Start EXTRACT TO READ
Deck landings should be at least as wide as the stairs and at least 36 inches deep in the direction of travel. Landing size also is a fire egress issue. Intermediate landings should be built as independent self-supporting decks, complete with support posts, footings and diagonal bracing.

Guards are required when the deck's finished surface is more than 30 inches above grade. Guard height should be at least 36 inches above the deck. Occasionally, you'll see a bench or other fixed horizontal surface at a guard. Measure the guard height from the fixed surface, not from the deck floor.

Vertical guard members (pickets or balusters depending on where you live) should not allow a 4-inch-diameter sphere to pass between them. Don't forget to check the space under the guard and at risers. A 4-inch sphere shouldn't pass under any bottom rail of a guard and shouldn't pass between treads with open risers. A 6-inch sphere shouldn't pass between the triangle formed by a stair riser, tread and any bottom rail of a guard on the open side of stairs.

By the way, guards often are called guardrails, particularly when they protect the open sides of stairs. Guard and handrails are the IRC-approved terms for these different components, but if you like the term guardrail, that's no problem.

Deck stairs risers and treads

The deck stair maximum riser height is 7-¾ inches and the maximum riser height difference between landings is 3⁄8 inch. The most common places to find stair riser problems are at the top, bottom and any intermediate landings. The framers sometimes don't position the stringer in the right place at landings or don't cut the stringer to allow for thickness differences if different materials are used on the treads and on the landing.

The minimum tread depth is 10 inches and the maximum tread depth difference between landings is 3⁄8 inch. Measure the tread depth between the leading edge of adjacent treads. This is where your feet will land when you walk the stairs.

Most stairs will have a nosing that projects beyond the riser over the next tread. The nosing should project beyond the riser between ¾-inch and ¼-inch riser and this projection should not vary more than 3⁄8 inch in a stairway.

Why do riser height and tread depth differences matter? You get used to the risers and treads when you walk a flight of stairs and you expect them to be uniform. If they're not uniform, you could stumble and fall. Minor riser and tread differences aren't a big deal for most people, but for small children, the elderly and people with reduced mobility, they could be a very big deal and cause a very bad fall.

Check the condition of the stair treads when you're walking the stairs. Wide tread material (2x8 and 2x10) is recommended for solid stringers, but in The Word's experience, treads (and other horizontal wood deck materials, for that matter) wider than the nominal 6 inches have a nasty tendency to cup over time. Severely distorted treads can be a safety issue, so watch for this.
End EXTRACT TO READ
▶ **PROBLEM DESCRIPTION**
According to the text on deck stairs and guards, at what height of the deck's finished surface above grade do guards become required?
Start ENTRIES SUPPLIED
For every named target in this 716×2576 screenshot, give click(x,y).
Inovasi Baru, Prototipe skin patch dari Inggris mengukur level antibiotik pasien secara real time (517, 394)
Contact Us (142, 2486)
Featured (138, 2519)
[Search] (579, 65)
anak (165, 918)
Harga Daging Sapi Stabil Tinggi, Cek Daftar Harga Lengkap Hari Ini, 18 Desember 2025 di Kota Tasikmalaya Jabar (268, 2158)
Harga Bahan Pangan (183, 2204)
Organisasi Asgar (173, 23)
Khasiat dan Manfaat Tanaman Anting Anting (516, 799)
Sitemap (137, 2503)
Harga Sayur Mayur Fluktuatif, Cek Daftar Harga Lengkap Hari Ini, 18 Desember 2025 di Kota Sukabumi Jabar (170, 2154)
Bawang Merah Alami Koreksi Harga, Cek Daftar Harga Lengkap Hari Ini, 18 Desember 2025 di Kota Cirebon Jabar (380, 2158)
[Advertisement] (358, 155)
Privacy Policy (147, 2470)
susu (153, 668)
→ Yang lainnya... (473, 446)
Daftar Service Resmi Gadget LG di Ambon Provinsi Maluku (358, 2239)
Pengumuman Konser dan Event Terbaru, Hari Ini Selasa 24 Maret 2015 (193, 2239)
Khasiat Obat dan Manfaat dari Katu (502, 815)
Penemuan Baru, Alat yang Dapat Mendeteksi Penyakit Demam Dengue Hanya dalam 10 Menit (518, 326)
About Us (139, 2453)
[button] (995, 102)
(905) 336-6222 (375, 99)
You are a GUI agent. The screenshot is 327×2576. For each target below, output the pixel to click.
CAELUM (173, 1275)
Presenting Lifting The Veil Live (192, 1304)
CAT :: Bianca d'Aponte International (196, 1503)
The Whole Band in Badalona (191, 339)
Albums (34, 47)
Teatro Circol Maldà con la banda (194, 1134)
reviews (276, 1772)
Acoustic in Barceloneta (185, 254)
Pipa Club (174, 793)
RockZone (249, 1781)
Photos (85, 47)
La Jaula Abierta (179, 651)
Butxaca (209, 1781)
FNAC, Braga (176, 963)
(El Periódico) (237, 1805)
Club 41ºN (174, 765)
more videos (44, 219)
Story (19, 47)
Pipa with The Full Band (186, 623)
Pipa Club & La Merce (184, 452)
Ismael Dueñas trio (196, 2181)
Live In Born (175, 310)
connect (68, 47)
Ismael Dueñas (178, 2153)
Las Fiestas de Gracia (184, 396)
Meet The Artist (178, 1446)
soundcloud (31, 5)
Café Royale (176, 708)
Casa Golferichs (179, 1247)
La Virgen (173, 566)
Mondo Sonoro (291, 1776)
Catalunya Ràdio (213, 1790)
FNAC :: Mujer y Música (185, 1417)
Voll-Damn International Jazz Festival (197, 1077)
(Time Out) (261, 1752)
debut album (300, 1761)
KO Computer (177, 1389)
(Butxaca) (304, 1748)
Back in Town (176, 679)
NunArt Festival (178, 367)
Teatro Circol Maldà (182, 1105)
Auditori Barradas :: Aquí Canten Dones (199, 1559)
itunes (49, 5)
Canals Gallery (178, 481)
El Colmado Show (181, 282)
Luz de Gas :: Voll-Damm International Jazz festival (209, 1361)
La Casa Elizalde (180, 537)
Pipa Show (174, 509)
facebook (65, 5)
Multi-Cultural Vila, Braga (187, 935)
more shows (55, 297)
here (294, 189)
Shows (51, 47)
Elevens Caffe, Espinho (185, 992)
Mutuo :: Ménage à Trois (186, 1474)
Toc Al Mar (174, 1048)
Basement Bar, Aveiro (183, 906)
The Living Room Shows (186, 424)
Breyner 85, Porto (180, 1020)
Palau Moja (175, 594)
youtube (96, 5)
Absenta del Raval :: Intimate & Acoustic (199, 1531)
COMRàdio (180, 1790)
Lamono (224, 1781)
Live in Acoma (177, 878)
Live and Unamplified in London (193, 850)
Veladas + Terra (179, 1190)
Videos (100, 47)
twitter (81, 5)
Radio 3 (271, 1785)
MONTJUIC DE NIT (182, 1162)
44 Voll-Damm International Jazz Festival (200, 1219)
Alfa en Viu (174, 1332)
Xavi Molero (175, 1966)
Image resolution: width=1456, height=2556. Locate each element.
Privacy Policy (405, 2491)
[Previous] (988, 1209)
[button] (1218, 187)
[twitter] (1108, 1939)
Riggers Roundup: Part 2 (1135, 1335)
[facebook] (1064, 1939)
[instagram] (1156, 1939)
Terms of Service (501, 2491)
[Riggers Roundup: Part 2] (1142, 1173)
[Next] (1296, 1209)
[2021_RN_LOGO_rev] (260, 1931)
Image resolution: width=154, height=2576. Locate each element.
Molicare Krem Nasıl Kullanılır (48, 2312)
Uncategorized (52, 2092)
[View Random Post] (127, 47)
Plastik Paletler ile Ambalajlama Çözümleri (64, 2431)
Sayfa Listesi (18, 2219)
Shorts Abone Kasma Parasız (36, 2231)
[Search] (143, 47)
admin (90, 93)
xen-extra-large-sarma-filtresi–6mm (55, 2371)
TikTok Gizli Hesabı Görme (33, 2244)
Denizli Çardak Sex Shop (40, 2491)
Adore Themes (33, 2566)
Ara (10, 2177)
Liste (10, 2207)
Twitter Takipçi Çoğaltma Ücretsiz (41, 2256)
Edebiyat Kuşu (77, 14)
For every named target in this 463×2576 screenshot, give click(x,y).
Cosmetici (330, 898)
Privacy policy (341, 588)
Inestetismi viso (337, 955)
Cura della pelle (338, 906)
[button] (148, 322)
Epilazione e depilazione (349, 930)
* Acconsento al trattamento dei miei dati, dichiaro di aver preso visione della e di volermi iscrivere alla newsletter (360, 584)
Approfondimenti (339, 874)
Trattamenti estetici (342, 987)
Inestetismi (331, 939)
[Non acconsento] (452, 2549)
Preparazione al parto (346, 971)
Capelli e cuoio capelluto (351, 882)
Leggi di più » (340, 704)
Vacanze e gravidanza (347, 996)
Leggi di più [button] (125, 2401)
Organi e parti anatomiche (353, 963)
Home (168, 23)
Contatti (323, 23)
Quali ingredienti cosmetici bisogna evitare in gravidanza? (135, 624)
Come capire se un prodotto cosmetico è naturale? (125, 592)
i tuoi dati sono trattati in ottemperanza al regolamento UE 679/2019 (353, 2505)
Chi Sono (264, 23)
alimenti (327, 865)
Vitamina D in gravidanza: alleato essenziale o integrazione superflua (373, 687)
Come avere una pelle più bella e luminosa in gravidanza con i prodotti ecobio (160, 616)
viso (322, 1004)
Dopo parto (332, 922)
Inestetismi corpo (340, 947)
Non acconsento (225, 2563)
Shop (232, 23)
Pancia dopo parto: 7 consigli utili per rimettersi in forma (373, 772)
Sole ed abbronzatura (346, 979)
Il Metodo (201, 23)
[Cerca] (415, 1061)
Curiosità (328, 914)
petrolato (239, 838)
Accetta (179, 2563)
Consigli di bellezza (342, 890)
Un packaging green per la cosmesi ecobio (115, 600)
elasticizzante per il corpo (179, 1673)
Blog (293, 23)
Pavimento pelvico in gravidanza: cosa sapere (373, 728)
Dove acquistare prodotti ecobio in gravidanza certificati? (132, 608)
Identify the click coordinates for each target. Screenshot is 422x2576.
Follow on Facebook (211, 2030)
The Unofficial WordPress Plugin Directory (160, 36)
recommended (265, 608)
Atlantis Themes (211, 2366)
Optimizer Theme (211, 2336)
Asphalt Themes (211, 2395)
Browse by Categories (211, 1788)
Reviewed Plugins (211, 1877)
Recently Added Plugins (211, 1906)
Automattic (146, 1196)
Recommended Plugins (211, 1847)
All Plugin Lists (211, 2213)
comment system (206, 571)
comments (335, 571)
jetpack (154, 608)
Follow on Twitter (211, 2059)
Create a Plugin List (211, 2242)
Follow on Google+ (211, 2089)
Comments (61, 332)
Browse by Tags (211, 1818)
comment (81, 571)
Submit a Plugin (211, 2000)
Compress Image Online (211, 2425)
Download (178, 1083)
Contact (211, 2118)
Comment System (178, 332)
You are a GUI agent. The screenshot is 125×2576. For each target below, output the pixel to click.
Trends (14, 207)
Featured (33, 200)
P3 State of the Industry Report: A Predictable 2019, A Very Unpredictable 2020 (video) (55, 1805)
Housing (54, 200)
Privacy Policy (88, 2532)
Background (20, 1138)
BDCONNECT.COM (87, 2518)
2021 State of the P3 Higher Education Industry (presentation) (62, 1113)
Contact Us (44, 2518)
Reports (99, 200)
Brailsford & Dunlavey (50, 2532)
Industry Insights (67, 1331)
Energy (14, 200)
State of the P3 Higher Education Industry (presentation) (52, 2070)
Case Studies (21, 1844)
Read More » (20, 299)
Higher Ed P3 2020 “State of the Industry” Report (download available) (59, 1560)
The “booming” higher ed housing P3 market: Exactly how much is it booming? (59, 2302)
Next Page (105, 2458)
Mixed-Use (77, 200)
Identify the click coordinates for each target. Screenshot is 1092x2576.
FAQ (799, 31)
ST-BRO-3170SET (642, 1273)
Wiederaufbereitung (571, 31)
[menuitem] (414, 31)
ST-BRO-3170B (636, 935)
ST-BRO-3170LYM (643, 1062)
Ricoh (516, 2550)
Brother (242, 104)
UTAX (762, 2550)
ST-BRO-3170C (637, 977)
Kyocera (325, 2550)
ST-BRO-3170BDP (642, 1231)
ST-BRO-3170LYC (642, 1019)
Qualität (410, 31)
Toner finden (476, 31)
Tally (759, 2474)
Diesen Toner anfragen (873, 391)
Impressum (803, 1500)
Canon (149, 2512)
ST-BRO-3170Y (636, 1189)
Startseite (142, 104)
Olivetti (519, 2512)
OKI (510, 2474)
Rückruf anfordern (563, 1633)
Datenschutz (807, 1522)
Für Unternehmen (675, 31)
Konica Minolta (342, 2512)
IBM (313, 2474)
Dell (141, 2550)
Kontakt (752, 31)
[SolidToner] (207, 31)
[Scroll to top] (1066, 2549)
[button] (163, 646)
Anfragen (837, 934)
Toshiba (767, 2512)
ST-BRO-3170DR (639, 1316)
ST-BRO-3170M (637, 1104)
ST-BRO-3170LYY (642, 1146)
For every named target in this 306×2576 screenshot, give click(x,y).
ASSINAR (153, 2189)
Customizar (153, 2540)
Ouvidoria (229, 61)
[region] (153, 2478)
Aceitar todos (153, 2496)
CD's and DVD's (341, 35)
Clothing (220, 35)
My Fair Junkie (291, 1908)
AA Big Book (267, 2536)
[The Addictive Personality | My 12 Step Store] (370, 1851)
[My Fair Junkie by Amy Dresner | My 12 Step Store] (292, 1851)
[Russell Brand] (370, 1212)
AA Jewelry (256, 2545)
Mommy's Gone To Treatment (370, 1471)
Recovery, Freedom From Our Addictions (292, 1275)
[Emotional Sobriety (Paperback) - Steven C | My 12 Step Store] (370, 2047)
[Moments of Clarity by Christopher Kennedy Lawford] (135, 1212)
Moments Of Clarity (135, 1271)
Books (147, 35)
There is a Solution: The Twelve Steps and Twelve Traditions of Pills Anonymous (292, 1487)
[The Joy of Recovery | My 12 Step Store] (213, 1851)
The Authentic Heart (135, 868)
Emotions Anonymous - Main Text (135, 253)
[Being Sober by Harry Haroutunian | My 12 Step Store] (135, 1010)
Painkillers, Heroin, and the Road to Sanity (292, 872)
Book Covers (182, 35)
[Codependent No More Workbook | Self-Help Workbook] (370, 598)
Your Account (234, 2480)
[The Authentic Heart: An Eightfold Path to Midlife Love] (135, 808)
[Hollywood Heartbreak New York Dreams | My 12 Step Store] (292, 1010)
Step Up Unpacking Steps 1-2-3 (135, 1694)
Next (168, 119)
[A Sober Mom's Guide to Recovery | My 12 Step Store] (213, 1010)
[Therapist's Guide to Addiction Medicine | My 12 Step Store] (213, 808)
End ENTRIES SUPPLIED
▶ **FINAL RESULT**
Guards are required when the finished surface is more than 30 inches above grade.